The mother lode of crony capitalism, of course, is to be found in the corporate tax code, which is stuffed to the gills with special-interest provisions that have been bought and paid for with political contributions to members of the tax-writing committees. Surely no industry has worked the code more successfully than the energy trade — oil, gas, coal, but also alternative energy such as solar, wind and biomass. The American Action Forum, a think tank, estimates that energy industries benefit to the tune of $9.5 billion each year in tax expenditures. Unlike the Ex-Im Bank, tax breaks don’t have to be reauthorized, so they live on forever.

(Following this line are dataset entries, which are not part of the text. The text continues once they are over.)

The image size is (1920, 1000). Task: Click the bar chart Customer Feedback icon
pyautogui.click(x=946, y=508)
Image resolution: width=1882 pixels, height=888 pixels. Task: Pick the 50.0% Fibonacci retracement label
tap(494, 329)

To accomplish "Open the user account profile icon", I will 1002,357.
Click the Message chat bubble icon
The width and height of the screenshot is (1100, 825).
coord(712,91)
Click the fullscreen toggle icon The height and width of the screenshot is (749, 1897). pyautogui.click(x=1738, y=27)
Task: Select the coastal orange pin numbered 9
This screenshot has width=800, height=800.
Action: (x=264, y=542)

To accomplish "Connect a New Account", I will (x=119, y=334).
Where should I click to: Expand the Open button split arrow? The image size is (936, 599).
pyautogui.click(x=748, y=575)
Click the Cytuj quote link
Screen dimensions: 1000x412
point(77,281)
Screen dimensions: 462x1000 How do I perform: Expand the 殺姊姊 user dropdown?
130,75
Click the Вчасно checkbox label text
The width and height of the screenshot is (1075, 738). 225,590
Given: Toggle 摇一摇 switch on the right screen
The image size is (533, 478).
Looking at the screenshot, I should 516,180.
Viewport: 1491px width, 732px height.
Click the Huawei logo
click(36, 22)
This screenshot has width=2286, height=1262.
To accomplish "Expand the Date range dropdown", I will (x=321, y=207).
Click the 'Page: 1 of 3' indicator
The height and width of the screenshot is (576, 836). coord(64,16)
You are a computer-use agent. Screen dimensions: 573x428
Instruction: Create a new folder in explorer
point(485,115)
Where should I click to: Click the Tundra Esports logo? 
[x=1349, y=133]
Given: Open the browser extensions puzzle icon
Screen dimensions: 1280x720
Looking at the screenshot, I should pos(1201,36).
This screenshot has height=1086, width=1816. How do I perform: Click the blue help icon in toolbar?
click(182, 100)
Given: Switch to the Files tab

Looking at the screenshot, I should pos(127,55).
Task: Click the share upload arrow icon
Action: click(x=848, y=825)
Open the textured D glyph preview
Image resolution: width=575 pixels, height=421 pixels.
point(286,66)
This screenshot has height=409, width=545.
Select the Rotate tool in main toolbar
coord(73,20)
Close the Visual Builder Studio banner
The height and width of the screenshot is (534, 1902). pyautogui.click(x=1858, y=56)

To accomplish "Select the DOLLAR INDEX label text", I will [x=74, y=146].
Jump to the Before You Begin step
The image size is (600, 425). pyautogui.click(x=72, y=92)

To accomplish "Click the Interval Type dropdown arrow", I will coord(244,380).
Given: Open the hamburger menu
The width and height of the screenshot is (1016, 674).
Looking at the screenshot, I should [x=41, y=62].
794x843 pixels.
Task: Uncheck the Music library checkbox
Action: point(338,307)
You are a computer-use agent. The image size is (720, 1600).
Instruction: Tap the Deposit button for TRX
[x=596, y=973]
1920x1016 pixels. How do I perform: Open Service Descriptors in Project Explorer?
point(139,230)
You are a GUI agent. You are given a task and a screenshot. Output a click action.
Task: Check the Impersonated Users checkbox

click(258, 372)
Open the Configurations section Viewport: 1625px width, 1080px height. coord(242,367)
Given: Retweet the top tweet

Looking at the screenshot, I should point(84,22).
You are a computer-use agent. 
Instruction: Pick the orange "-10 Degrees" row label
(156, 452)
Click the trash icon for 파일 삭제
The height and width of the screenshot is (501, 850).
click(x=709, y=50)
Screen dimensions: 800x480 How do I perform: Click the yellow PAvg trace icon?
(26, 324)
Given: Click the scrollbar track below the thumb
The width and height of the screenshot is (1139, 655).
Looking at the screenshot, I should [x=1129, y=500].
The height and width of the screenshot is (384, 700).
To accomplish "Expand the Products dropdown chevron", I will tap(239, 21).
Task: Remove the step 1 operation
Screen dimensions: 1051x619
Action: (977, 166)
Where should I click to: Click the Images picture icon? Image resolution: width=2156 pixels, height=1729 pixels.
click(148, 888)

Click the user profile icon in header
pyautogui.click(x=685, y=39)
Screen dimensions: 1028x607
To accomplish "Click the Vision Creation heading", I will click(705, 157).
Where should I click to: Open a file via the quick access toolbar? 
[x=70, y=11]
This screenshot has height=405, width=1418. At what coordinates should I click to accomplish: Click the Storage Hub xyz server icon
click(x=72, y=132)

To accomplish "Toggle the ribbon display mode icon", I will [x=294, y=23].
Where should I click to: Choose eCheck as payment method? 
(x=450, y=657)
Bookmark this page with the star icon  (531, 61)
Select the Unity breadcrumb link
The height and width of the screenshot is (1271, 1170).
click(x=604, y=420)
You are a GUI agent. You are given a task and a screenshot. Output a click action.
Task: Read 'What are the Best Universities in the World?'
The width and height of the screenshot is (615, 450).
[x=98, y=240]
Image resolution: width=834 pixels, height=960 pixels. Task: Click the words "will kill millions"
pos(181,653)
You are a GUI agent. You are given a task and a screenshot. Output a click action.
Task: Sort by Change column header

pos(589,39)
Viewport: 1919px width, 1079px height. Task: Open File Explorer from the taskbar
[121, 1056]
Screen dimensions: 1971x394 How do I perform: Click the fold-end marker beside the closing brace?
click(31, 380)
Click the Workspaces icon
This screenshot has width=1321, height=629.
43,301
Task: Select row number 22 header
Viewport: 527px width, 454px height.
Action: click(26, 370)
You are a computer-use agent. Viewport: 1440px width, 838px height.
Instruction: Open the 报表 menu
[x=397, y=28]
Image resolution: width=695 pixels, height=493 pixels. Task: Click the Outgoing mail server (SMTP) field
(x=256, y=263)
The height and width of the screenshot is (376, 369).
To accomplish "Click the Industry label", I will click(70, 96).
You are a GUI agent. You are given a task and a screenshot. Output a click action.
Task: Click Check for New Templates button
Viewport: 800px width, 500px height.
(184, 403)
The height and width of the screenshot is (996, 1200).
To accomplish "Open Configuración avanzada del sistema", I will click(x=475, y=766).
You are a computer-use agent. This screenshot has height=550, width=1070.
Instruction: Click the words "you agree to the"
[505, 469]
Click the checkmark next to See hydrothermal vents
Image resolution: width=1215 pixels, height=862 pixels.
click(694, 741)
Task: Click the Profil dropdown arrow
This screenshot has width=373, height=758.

There are Republicans who are serious about rooting out corporate welfare. Hensarling led an unsuccessful fight to phase out the flood insurance program. Rep. Paul Ryan (R-Wis.) has used his perch as House Budget Committee chairman to try to trim farm subsidies. Rep. Thomas Massie (R-Ky.) mounted a rear-guard action on the House floor to close down a slush fund used to promote U.S. tourism for the benefit of hotels and resorts. I’m sure there are others.
But for many of the Republican critics, the campaign against the Ex-Im Bank is meant to give the appearance of opposing corporate welfare and crony capitalism without offending the crony capitalists and corporate welfare queens who keep them in office. That’s why they have voted overwhelming to reauthorize farm subsidies and flood insurance, why they slavishly support small-business loans and contract set-asides and why they refuse even to acknowledge the sensible tax reform proposal put on the table by the Republican chairman of the House Ways and Means Committee.
What’s really surprising, however, is that Democrats did not take this opportunity to up the ante on the Republicans by proposing to phase out corporate welfare in all of its forms, including Ex-Im. In the unlikely event that Republicans had accepted the challenge, it could have freed up tens of billions of dollars every year that could be used to reduce the deficit, cut taxes, invest in infrastructure or restore cuts to vital domestic programs. And if Republicans had declined the offer, that would have exposed their effort to kill the bank as the cynical and hypocritical ploy it appears to be.